We will use the `DataLoader` module to wrap the loaded training and test data, and then specify the `batch_size` correctly for both training and test dataloader.

See <https://pytorch.org/docs/stable/data.html#torch.utils.data.DataLoader> for more information.

In [4]:
training_data = datasets.FashionMNIST(
    root="data",
    train=True, # True
    download=True,
    transform=ToTensor()
)

test_data = datasets.FashionMNIST(
    root="data",
    train=False, # False
    download=True,
    transform=ToTensor()
)

batch_size = 64
train_loader = DataLoader(training_data, batch_size=batch_size) # Specify data source and batch size correctly
test_loader = DataLoader(test_data, batch_size=batch_size)

Downloading http://fashion-mnist.s3-website.eu-central-1.amazonaws.com/train-images-idx3-ubyte.gz
Downloading http://fashion-mnist.s3-website.eu-central-1.amazonaws.com/train-images-idx3-ubyte.gz to data/FashionMNIST/raw/train-images-idx3-ubyte.gz


100%|██████████| 26421880/26421880 [00:01<00:00, 16972754.95it/s]


Extracting data/FashionMNIST/raw/train-images-idx3-ubyte.gz to data/FashionMNIST/raw

Downloading http://fashion-mnist.s3-website.eu-central-1.amazonaws.com/train-labels-idx1-ubyte.gz
Downloading http://fashion-mnist.s3-website.eu-central-1.amazonaws.com/train-labels-idx1-ubyte.gz to data/FashionMNIST/raw/train-labels-idx1-ubyte.gz


100%|██████████| 29515/29515 [00:00<00:00, 206245.40it/s]

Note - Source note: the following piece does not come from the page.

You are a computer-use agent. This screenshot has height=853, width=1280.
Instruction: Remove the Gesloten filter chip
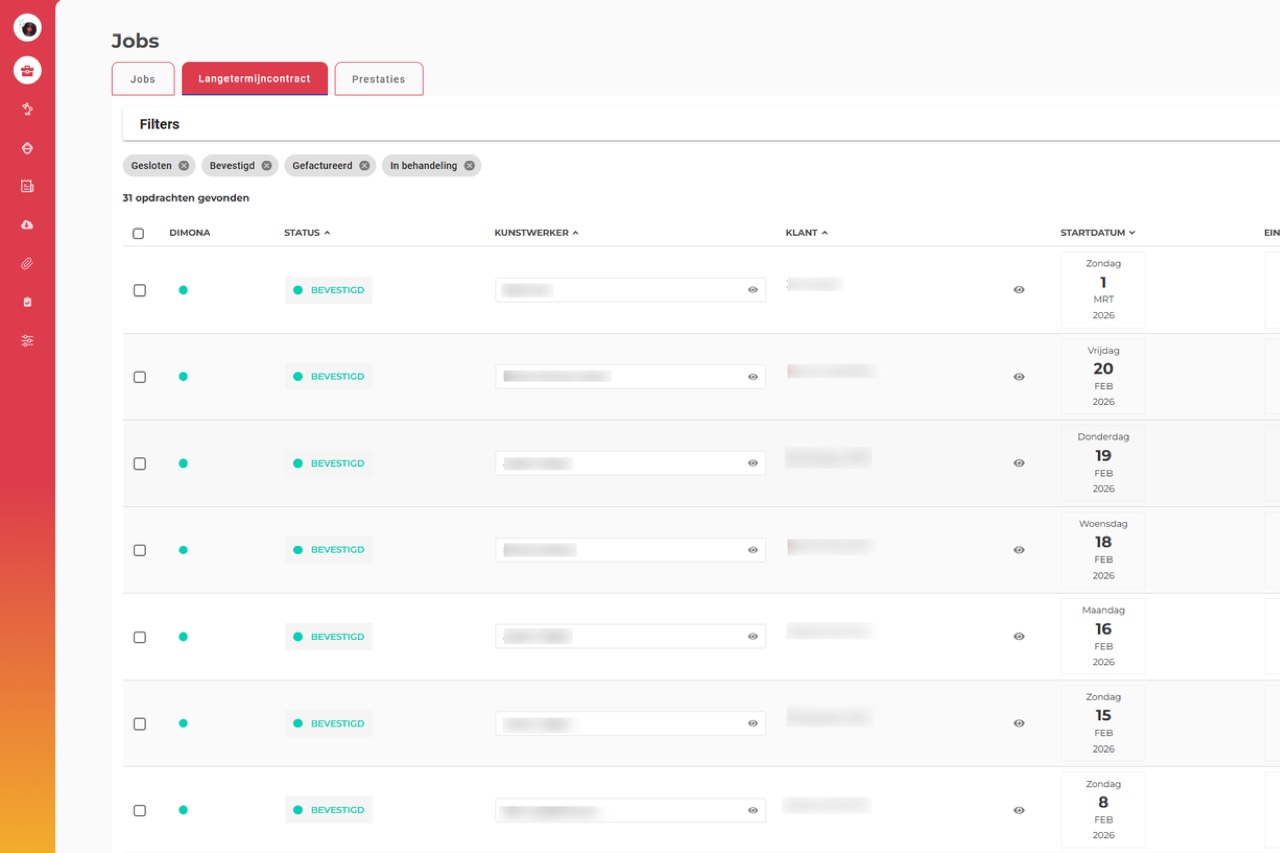[x=185, y=165]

Extracting data/FashionMNIST/raw/train-labels-idx1-ubyte.gz to data/FashionMNIST/raw

Downloading http://fashion-mnist.s3-website.eu-central-1.amazonaws.com/t10k-images-idx3-ubyte.gz
Downloading http://fashion-mnist.s3-website.eu-central-1.amazonaws.com/t10k-images-idx3-ubyte.gz to data/FashionMNIST/raw/t10k-images-idx3-ubyte.gz


100%|██████████| 4422102/4422102 [00:08<00:00, 537172.28it/s] 


Extracting data/FashionMNIST/raw/t10k-images-idx3-ubyte.gz to data/FashionMNIST/raw

Downloading http://fashion-mnist.s3-website.eu-central-1.amazonaws.com/t10k-labels-idx1-ubyte.gz
Downloading http://fashion-mnist.s3-website.eu-central-1.amazonaws.com/t10k-labels-idx1-ubyte.gz to data/FashionMNIST/raw/t10k-labels-idx1-ubyte.gz


100%|██████████| 5148/5148 [00:00<00:00, 2257897.83it/s]

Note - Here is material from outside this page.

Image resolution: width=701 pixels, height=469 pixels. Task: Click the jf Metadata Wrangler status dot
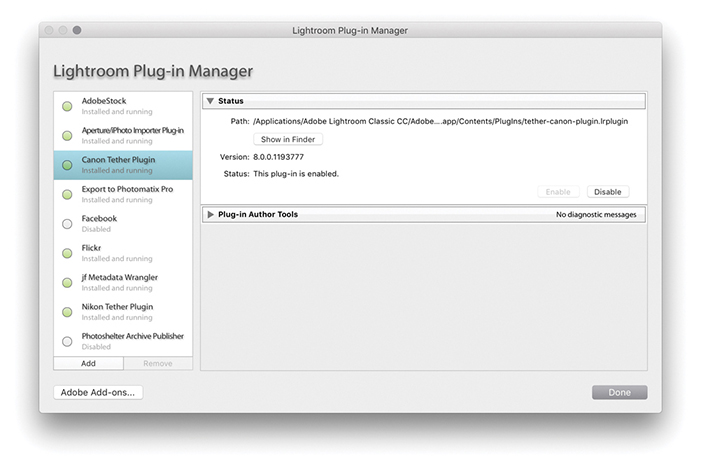pos(67,282)
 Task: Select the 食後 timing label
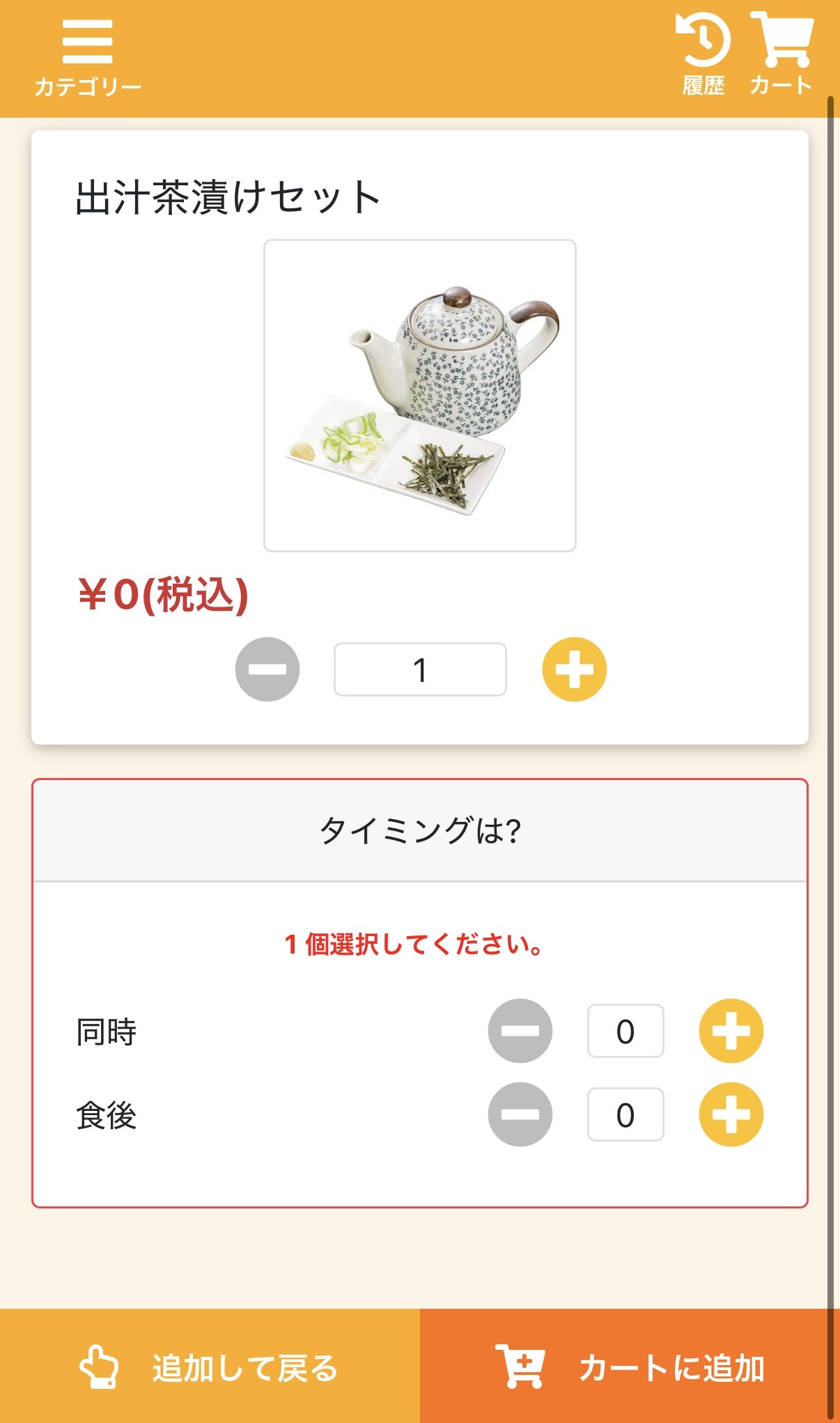coord(106,1115)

Extracting data/FashionMNIST/raw/t10k-labels-idx1-ubyte.gz to data/FashionMNIST/raw






In [5]:
# Test code
print('Training data size:', len(training_data))
print('Testing data size:', len(test_data))

count = 0
for batch in train_loader:
    X, y = batch
    print('X size:', X.size())
    print('y size:', y.size())
    count += 1
    if count > 0:
        break

Training data size: 60000
Testing data size: 10000
X size: torch.Size([64, 1, 28, 28])
y size: torch.Size([64])


***

## **3. Define Loss and Optimizer**

We will use `nn.CrossEntropyLoss()` as the loss function, and `torch.optim.SGD()` as the optimizer. We need to specify the arguments for `SGD()`, including the learning rate correctly.

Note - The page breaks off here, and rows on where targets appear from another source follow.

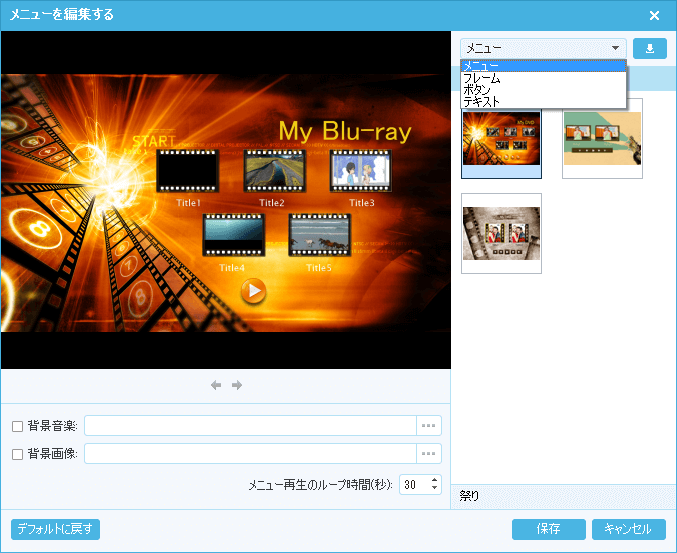Browse for a background image file
The height and width of the screenshot is (553, 677).
tap(429, 454)
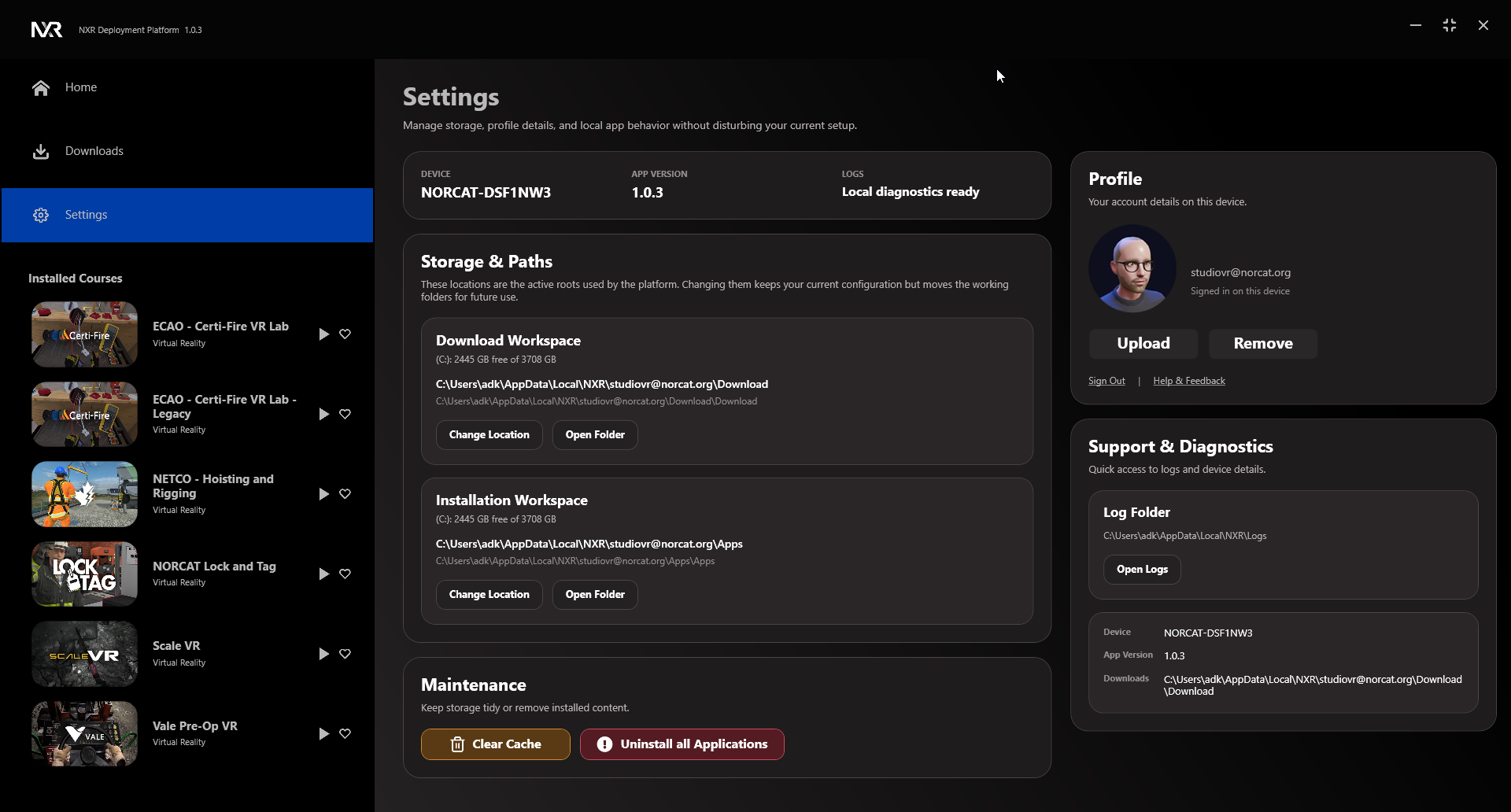Select the Settings sidebar item

click(86, 215)
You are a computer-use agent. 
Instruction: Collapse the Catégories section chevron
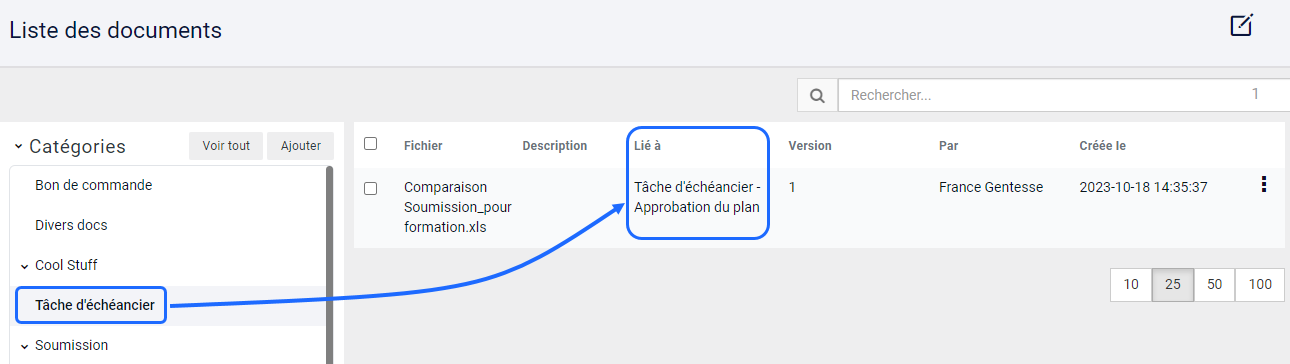(18, 147)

See <https://pytorch.org/docs/stable/generated/torch.nn.CrossEntropyLoss.html> and <https://pytorch.org/docs/stable/optim.html> for more information.

In [6]:
learning_rate = 1e-3
loss_fn = nn.CrossEntropyLoss()
optimizer_sgd = torch.optim.SGD(model1.parameters(), lr=learning_rate)

In [7]:
# Test code
print(loss_fn)
print(type(optimizer_sgd))

CrossEntropyLoss()
<class 'torch.optim.sgd.SGD'>


***

## **4. Implement Train and Test Functions**

Now, we have to implement the code for training the model in `train()`, as well as implement the code for testing the model in `test()`. For the backpropagation step, we need to first zero out all gradients by calling `optimizer.zero_grad()` before carrying out `backward()` and `step()` to update parameters.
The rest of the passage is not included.